The hypocrisy of U.S. leaders in decrying this probably bogus tale of Russian bounties to the Taliban for the killing of a handful of U.S. troops is simply staggering. The U.S., after funding the destruction of a progressive government in Afghanistan, and funding the slaughter of 15,000 Russian troops in that country supporting the legitimate government there, left the country a smoking ruin of a failed state to be run by a ragtag band of Islamic zealots called the Taliban who promptly launched a campaign to drag the country back into the Middle Ages, re-enslaving women to their husbands, destroying any traces of Western influence or of modernity. Then, after Bin Laden and his band of mostly Saudi militants bought their way into the country with Saudi money and then went on to attack the U.S., Washingotn launched a war against the benighted nation — a war that is now in its 19th bloody year, with over 100,000 civilians killed, mostly by U.S. bombings and mechanized slaughter.

But the promoters, both imperialist Democratic warmongers like Sen. Chuck Schumer and House Majority leader Nancy Pelosi, as well as presumptive Democratic presidential nominee Joe Biden, of further extension of that endless war on one of the world’s poorest countries, and the liberal pro-war media commentariat, have already gotten what they wanted. On Thursday, the House Armed Services Committee, led by Democrats, voted overwhelmingly, 45-11, for an amendment to the current National Defense Authorization Act, which bars the spending of any funds for the withdrawal of U.S. troops from Afghanistan. This effectively keeps US troops hostage in the war-torn country and prevents President Trump from ordering a draw down of U.S. forces there. (The NDAA, which is to fund the Pentagon at another record amount for the coming fiscal year, is certain to pass, as it always does, with huge majorities of both parties, though Trump has threatened to veto it if it contains, as it currently does, a measure to rename domestic military bases named after Confederate generals.)

For a thorough evisceration of the current Russo-phobic fairytale of alleged  nefarious bounty-paying for the killing of U.S. troops by Russian agents in Afghanistan, read this piece by retired CIA analyst Ray McGovern, a long-time CIA Russia specialist who was the CIA morning briefer for a number of U.S. presidents.

Let me add:  This is not an article defending the killing of anyone.

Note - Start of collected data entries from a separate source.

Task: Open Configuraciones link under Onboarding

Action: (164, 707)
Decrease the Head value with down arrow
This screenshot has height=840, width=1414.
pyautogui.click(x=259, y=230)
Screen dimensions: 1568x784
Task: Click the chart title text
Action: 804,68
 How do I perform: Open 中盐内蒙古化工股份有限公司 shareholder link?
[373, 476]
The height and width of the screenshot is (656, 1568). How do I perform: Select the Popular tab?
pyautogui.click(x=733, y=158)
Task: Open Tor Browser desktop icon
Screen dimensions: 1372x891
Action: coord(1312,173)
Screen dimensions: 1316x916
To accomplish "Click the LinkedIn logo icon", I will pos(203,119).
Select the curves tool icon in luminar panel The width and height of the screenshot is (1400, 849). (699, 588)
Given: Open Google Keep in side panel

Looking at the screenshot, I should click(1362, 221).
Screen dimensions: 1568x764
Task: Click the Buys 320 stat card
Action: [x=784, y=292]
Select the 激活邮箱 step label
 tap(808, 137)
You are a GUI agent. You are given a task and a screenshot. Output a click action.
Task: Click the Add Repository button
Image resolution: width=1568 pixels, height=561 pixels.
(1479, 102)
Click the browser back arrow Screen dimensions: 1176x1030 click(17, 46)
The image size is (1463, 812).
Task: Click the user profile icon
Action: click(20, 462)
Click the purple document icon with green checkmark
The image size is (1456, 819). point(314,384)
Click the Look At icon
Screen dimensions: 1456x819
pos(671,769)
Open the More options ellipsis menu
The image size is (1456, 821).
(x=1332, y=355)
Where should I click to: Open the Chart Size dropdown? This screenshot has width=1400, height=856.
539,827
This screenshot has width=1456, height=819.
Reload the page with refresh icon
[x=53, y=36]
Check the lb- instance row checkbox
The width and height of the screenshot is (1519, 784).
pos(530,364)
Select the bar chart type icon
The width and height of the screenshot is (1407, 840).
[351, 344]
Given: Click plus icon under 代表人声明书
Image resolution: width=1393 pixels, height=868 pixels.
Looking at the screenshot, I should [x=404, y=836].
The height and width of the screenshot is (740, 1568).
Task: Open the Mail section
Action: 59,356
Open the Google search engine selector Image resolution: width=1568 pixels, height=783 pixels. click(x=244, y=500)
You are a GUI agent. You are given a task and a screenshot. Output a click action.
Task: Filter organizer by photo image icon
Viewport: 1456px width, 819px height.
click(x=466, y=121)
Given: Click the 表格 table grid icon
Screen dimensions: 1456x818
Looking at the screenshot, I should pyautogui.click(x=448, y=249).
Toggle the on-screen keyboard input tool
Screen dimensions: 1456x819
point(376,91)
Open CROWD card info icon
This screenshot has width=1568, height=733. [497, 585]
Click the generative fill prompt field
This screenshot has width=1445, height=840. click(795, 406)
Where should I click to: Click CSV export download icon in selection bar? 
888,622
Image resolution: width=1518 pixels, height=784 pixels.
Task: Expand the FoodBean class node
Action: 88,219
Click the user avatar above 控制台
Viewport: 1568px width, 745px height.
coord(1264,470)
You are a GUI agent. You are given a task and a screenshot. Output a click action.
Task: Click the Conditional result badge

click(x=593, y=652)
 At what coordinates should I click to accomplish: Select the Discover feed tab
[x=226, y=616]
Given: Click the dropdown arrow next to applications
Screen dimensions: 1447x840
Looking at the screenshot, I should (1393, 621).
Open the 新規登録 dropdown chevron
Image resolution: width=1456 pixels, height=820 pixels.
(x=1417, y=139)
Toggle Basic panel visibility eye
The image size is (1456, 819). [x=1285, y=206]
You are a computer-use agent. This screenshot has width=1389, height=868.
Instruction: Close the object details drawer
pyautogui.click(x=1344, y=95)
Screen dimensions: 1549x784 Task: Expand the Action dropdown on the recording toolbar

US soldiers in Afghanistan know or should recognize however that they are in an imperial game, not somehow “defending Americans’ freedom.” On this July 4 weekend they should know they are playing the role of British Redcoats or Hessian mercenaries, and those who are attacking them, whether at their own risk or with some other country’s financial backing, are in the role of the American rebels of our 1776 Revolution. The right thing to do is to refuse to fight, as some brave American military people have done. Besides, U.S. leaders in government and in the military know that the Afghanistan War has been lost. They’ve known it for a long time. The only reason our troops are there now is political and military face-saving.

Not much worth dying — or even being killed for —  if you ask me.